An image analysis component that displays images and permits features to be identified and marked. This would be designed as an XIP application and incorporate annotation and mark-up functions to capture measurements and metadata relating to the measurements (eg, person who made the measurements, how they were made).
An assessment database schema for storing the observations and measurements produced by the image analysis component (or equivalent functions).
Tools to extract measurements placed in the assessment database and compute their variability. This component may be designed as a grid analytic service6 or as an XIP application and should encapsulate the open source R13 statistical package.
The Software SIG has completed its work on the AVT requirements and has delivered its report to NCI. This phase 2 project was launched in the summer of 2007 and will progress through 2008.
The projects of caBIG™ and, in particular, those of the In Vivo Imaging Workspace represent an experiment in team development of open-source software. A community identifies needs, defines requirements, and recruits an open/multi-institutional development team that creates an initial implementation. The process does not stop here, however. Tools like XIP are specifically designed to make new development and new extensions easy for the research community as a whole, whereas the open-source software that comprises XIP can itself evolve through community contributions. It is hoped that groups such as the Software SIG will continue to support and develop applications such as XIP and AVT and to promote their adoption and evolution by the cancer research community.

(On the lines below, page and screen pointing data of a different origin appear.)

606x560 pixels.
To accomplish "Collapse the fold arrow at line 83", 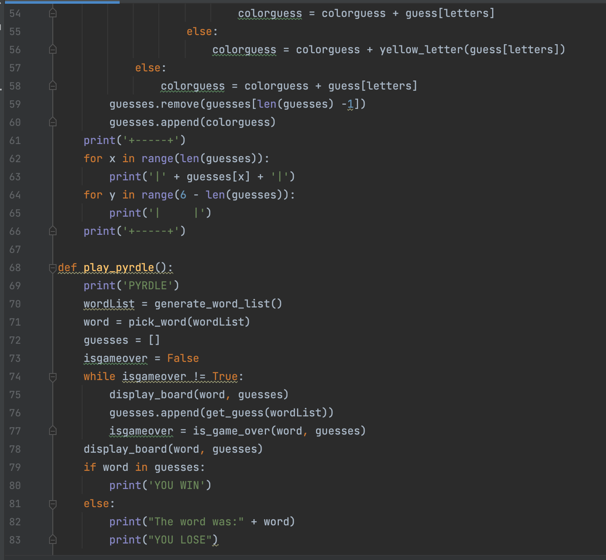I will click(x=52, y=539).
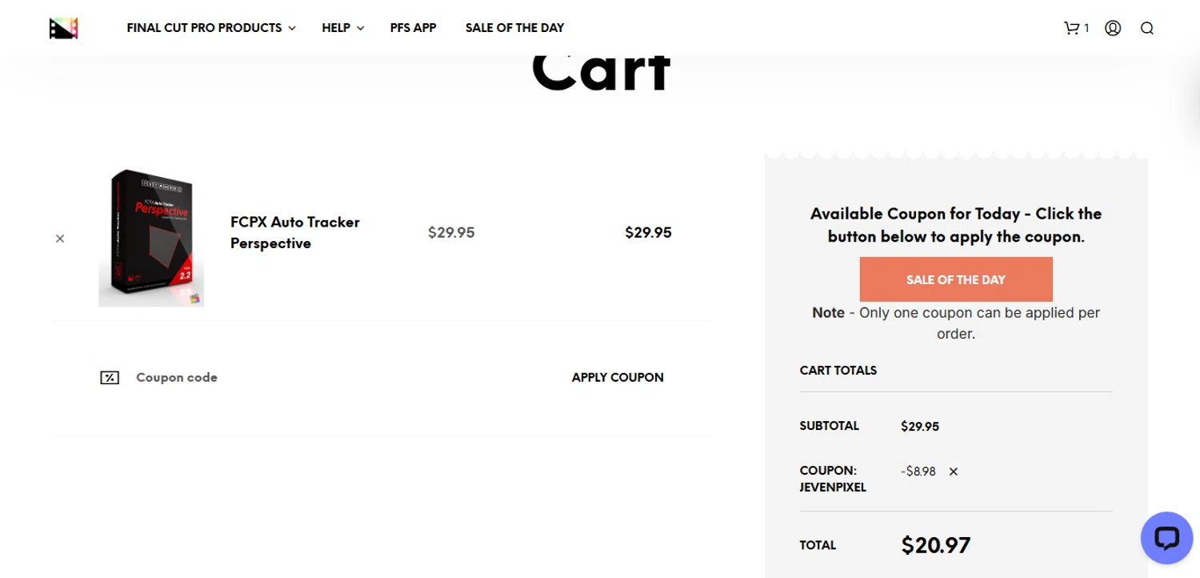This screenshot has height=578, width=1200.
Task: Open the shopping cart icon in header
Action: [1071, 28]
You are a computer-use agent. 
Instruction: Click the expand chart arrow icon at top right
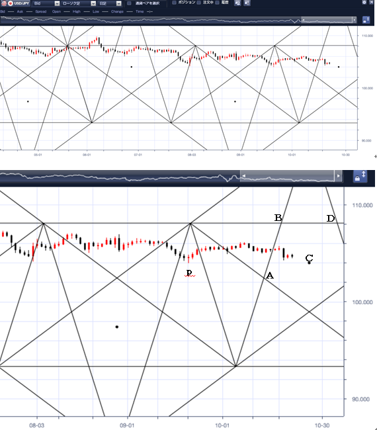(x=372, y=2)
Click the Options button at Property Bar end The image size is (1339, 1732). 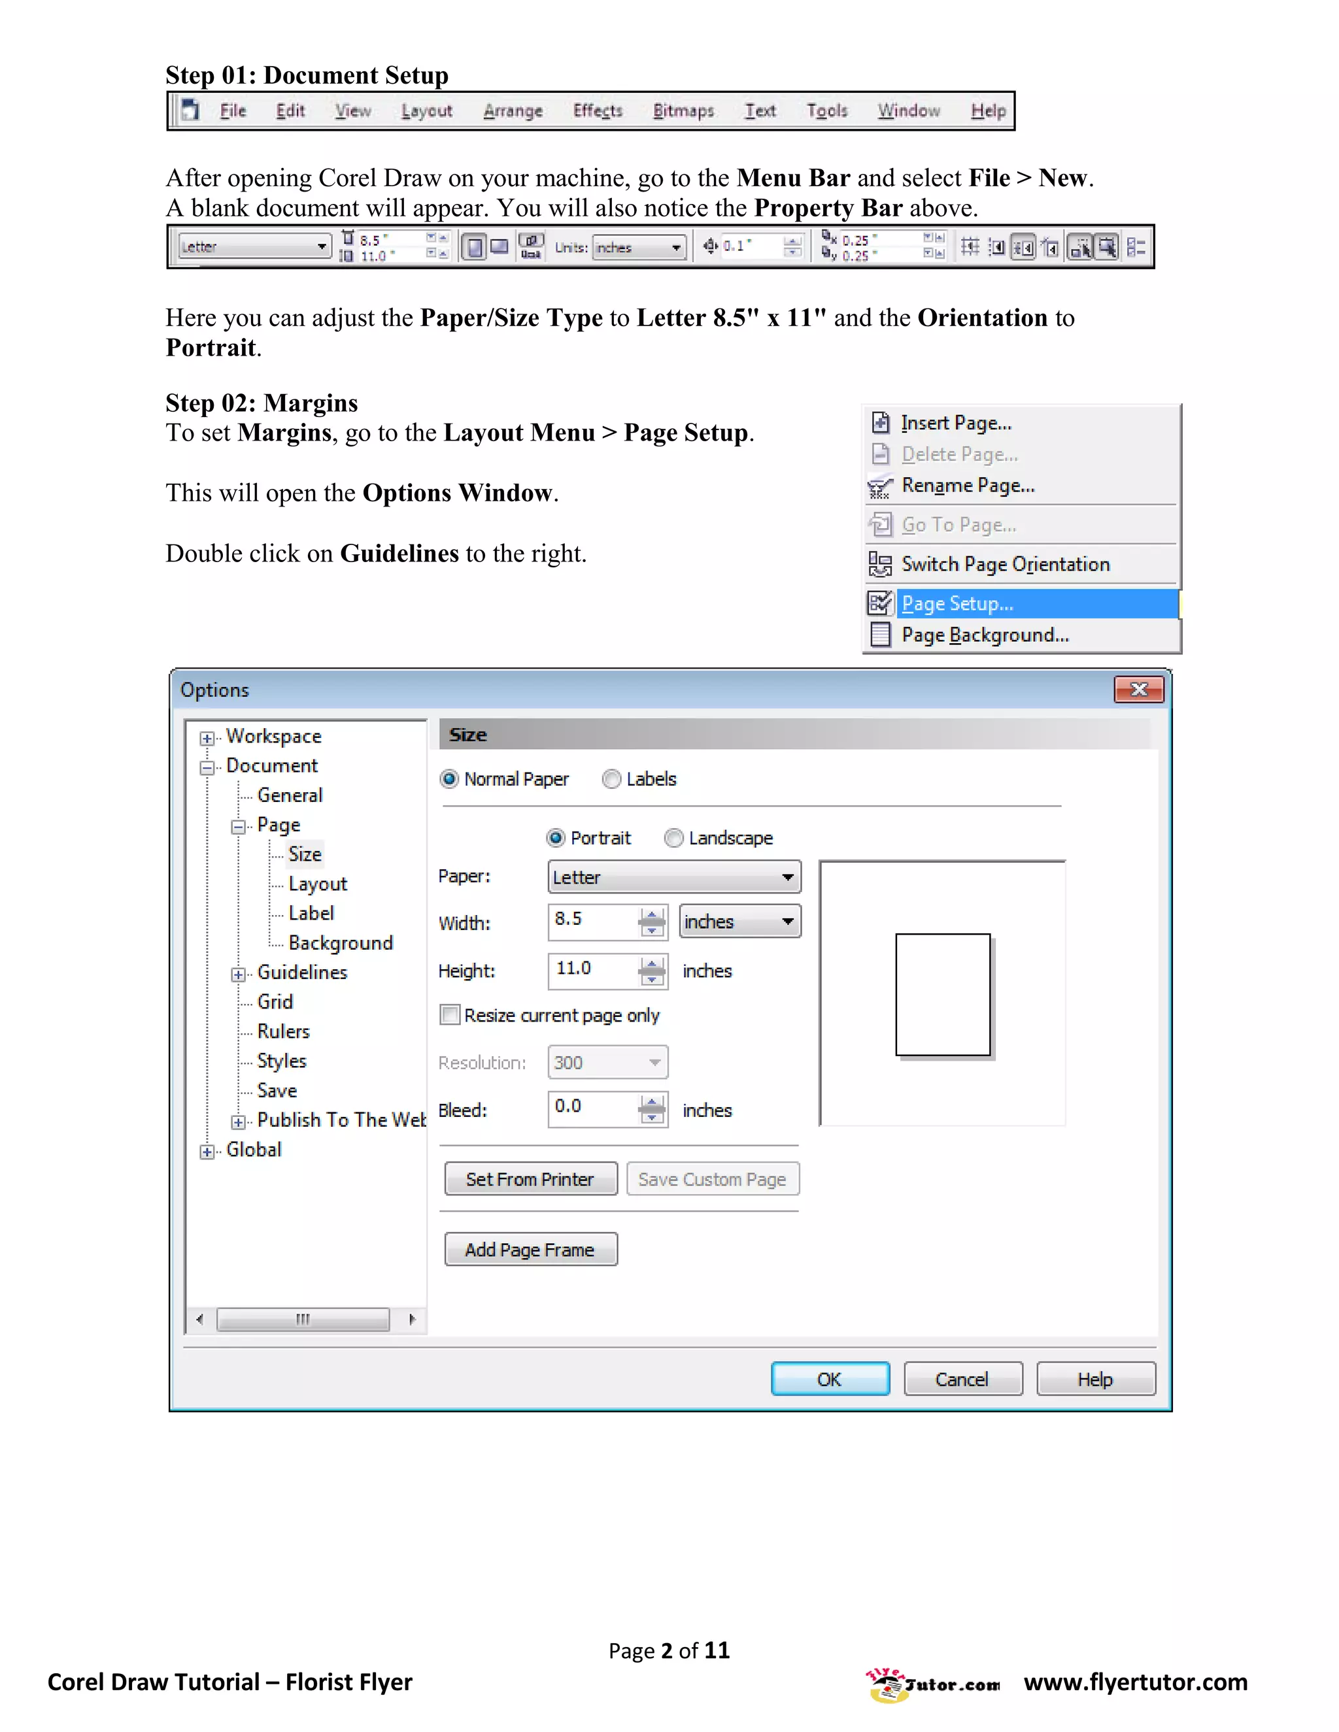pyautogui.click(x=1136, y=247)
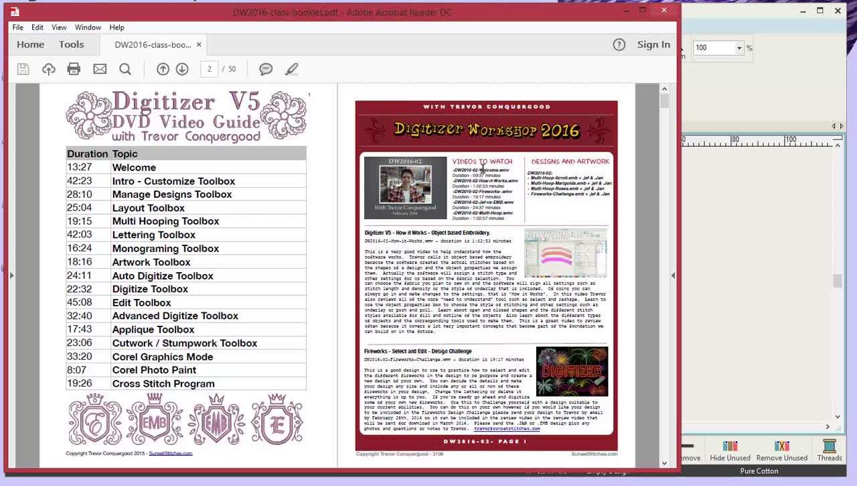Open the View menu
Screen dimensions: 857x486
coord(59,27)
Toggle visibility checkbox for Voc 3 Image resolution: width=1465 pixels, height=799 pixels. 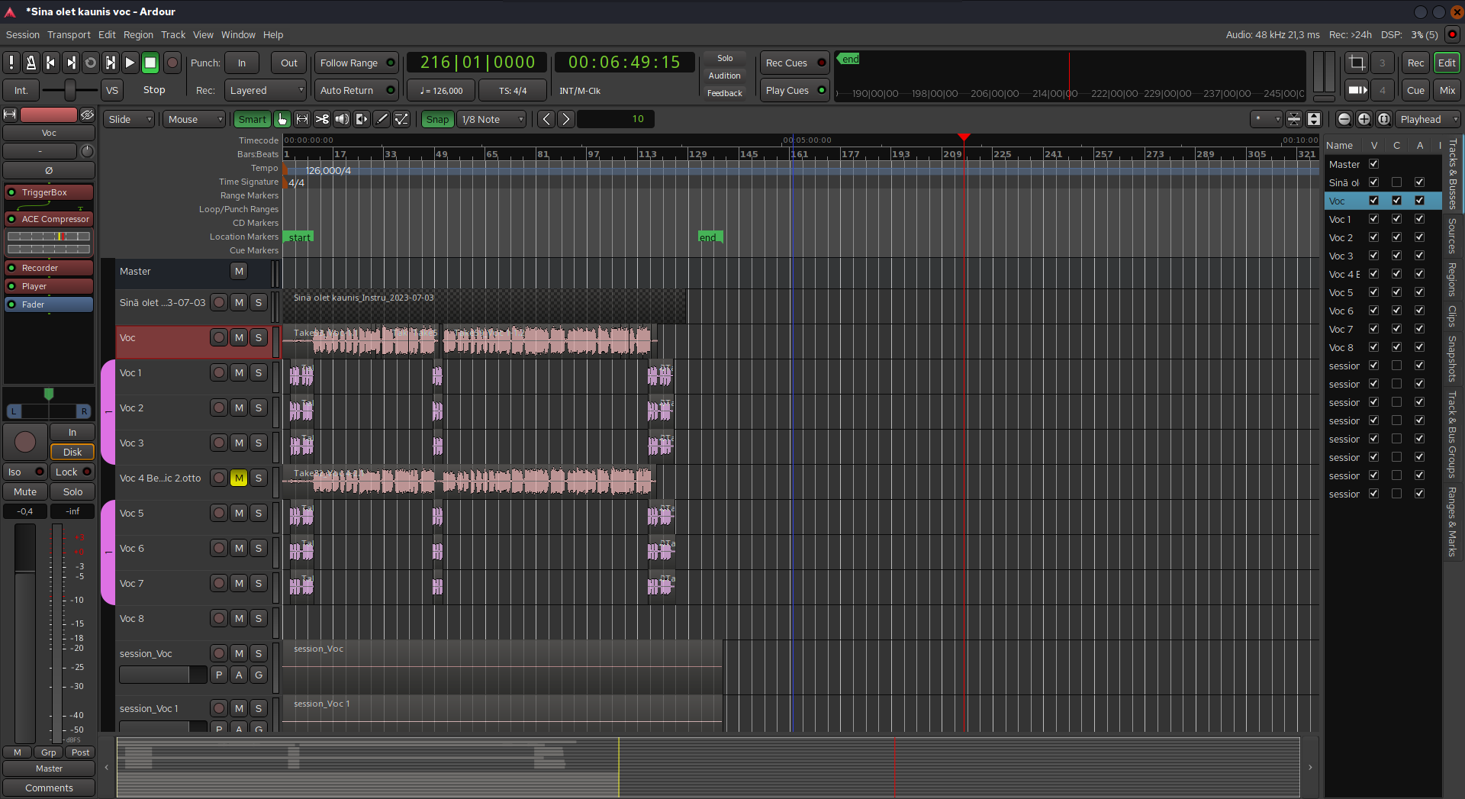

The AVT package is specifically focused on the needs of the RIDER and LIDC programs. This choice was made as a way to limit the scope of the project and have a user community that provides requirements and guidance to direct the development to an immediately useful end. This is a different type of experiment in which scientific programs at NCI are coupled with caBIG™ development activities with the goal of productive synergy.
The success of caBIG™ will ultimately be measured by the impact this information technology initiative has on cancer research. The In Vivo Imaging Workspace and its SIGs will measure success more simply as the rate of adoption of tools such as XIP both within the cancer research community and in the imaging science world in general. Through the collaboration of caBIG™ and DICOM WG-23, it is hoped that a bridge can be successfully built between the research community and commercial vendors that support clinical imaging.